A low-cost approach for fabricating thermally conductive SiC/polymer composites by pre-constructing ceramic skeleton from photovoltaic silicon waste

Abstract

With the increasing integration of electronic equipment, it is urgent to develop thermal management materials with high heat dissipation performance. Silicon carbide (SiC) is one of the preferred fillers for the preparation of ceramic/polymer composites, and has widespread applicability in thermal-management materials. In this study, low-cost photovoltaic silicon waste (PSW) was used as the silicon source to construct three-dimensional SiC (3D-SiC) skeletons by freeze-forming and in-situ reaction sintering, and then used to prepare SiC/epoxy (EP) composites via vacuum impregnation. When the content of SiC filler was 20.63 vol%, the thermal conductivity of the composite reached 1.79 W·m−1·K−1, approximately 8.95 times that of pure epoxy. Compared with the pure epoxy substrate, the composite substrates with higher thermal conductivity showed excellent heat dissipation performance in practical applications.

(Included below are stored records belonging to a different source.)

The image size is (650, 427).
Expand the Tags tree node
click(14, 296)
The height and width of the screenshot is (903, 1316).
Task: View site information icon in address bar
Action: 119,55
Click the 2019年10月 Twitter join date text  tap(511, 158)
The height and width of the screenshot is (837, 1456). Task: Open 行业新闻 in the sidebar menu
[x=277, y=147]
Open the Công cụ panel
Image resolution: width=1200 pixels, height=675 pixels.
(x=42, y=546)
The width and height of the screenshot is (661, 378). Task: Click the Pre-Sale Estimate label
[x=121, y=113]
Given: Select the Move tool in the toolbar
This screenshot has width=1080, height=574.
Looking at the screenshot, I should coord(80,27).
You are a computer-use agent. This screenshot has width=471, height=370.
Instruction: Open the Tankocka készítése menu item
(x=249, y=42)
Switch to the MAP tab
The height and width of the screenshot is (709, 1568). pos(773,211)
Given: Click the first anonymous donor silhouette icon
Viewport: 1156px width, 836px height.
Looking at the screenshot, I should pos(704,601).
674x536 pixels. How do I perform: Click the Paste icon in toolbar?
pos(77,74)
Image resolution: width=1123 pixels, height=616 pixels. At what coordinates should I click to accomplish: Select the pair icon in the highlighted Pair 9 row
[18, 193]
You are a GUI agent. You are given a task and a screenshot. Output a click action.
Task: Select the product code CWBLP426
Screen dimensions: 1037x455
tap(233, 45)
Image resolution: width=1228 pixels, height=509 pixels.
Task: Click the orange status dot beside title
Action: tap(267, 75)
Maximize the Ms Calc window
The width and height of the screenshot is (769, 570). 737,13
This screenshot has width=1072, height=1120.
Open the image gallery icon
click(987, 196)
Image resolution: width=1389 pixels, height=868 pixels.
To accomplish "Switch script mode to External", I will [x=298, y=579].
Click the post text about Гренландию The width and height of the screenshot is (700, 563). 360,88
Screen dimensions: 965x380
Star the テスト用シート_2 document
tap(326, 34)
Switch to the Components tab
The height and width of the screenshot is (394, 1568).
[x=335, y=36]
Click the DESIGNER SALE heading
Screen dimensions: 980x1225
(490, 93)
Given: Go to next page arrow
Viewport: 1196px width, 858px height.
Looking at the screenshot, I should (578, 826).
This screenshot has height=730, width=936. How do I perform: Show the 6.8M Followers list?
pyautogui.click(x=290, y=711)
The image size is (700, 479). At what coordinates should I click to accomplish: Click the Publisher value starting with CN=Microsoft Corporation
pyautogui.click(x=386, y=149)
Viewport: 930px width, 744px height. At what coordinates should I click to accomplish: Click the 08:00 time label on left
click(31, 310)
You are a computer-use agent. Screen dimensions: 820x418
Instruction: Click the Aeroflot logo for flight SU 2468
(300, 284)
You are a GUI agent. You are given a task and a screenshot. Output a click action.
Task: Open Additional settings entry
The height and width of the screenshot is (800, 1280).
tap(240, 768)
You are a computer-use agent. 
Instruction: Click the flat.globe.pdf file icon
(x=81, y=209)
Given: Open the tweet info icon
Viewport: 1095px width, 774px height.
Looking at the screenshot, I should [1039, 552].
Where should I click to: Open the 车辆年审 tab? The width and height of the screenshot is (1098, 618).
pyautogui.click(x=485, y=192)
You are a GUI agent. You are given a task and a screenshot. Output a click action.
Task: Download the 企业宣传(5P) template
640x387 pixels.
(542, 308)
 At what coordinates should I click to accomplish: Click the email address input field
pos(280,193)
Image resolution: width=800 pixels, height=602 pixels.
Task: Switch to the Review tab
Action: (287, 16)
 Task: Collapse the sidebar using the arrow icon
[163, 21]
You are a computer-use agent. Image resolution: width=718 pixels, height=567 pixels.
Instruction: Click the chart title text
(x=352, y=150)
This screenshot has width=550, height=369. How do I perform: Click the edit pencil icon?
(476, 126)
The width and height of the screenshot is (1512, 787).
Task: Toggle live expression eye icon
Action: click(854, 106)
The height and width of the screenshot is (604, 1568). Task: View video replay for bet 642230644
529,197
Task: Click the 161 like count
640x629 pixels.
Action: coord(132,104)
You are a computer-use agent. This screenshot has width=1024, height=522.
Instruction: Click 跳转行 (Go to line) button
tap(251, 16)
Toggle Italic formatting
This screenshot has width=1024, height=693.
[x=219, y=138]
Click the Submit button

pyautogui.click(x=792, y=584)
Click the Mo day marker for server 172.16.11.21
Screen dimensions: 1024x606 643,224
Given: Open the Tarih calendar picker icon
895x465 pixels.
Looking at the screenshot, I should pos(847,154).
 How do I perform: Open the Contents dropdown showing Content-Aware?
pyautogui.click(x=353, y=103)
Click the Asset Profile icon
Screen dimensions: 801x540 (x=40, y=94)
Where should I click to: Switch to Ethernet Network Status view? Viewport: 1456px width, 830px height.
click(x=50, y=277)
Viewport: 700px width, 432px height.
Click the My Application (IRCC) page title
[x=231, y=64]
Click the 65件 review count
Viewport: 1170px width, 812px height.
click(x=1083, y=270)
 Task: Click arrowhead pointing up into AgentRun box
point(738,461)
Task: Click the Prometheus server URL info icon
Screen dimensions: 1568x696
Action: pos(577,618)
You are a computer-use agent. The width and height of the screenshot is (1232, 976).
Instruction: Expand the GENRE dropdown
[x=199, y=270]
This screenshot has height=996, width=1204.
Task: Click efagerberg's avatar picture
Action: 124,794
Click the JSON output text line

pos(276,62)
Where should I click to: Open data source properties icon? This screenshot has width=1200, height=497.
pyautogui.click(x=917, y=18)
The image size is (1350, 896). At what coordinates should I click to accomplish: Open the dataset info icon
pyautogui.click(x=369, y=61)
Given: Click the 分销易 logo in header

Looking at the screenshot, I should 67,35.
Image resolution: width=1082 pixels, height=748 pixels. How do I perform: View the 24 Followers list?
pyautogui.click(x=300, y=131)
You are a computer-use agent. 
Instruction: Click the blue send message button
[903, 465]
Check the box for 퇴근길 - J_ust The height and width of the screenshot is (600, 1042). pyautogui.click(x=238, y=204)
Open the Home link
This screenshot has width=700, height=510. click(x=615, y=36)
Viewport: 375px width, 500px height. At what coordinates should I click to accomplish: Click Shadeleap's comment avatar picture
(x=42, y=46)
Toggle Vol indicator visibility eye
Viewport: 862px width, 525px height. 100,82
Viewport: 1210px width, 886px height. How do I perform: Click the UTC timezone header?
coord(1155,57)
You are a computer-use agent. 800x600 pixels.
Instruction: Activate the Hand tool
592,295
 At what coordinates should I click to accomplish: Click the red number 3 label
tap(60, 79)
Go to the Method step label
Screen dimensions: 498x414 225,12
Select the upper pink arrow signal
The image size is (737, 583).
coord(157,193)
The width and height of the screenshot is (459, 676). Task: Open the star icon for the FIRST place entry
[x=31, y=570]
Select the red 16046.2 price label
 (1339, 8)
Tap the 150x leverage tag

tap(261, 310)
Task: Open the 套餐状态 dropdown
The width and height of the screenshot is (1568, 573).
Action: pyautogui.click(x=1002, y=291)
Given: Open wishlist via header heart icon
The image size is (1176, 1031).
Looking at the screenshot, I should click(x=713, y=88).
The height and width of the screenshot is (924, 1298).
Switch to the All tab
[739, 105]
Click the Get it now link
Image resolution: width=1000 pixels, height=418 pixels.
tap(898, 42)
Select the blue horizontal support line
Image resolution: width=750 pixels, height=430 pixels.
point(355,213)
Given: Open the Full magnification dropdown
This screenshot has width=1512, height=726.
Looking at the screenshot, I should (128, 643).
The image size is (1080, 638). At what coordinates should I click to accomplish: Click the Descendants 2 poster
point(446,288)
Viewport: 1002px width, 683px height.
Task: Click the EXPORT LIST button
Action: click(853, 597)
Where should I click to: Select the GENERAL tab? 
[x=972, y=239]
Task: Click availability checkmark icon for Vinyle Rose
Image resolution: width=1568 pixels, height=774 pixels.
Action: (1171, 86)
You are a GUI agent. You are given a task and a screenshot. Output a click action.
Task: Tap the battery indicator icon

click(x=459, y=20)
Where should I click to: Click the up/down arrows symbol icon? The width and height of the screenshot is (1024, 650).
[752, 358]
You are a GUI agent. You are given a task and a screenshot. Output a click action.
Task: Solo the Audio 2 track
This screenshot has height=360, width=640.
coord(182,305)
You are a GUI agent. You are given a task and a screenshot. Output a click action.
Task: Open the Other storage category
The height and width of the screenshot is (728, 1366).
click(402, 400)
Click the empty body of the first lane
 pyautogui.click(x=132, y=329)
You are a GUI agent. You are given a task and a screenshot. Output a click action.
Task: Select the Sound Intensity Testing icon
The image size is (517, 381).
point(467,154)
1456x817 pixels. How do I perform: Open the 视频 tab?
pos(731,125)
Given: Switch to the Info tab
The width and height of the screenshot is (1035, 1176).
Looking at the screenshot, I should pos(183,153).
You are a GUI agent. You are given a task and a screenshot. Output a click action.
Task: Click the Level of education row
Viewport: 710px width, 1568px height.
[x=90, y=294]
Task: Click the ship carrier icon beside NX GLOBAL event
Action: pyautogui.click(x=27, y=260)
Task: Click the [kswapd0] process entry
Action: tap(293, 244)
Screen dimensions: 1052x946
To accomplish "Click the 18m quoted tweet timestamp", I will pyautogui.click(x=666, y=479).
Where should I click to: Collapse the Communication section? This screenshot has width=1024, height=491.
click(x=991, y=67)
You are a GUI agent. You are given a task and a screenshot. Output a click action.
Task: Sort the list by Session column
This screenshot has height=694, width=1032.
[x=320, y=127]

The high thermal conductivity of the composite was closely related to the vertically-oriented arrangement of SiC powders in the 3D-SiC skeleton, which effectively reduces phonon scattering and forms a multi-channel “expressway” that is conducive to the efficient heat transfer of phonons. This study provides a novel method for the development of thermally conductivity ceramic/polymer composites, which is of great significance in the low-cost preparation of thermal management materials.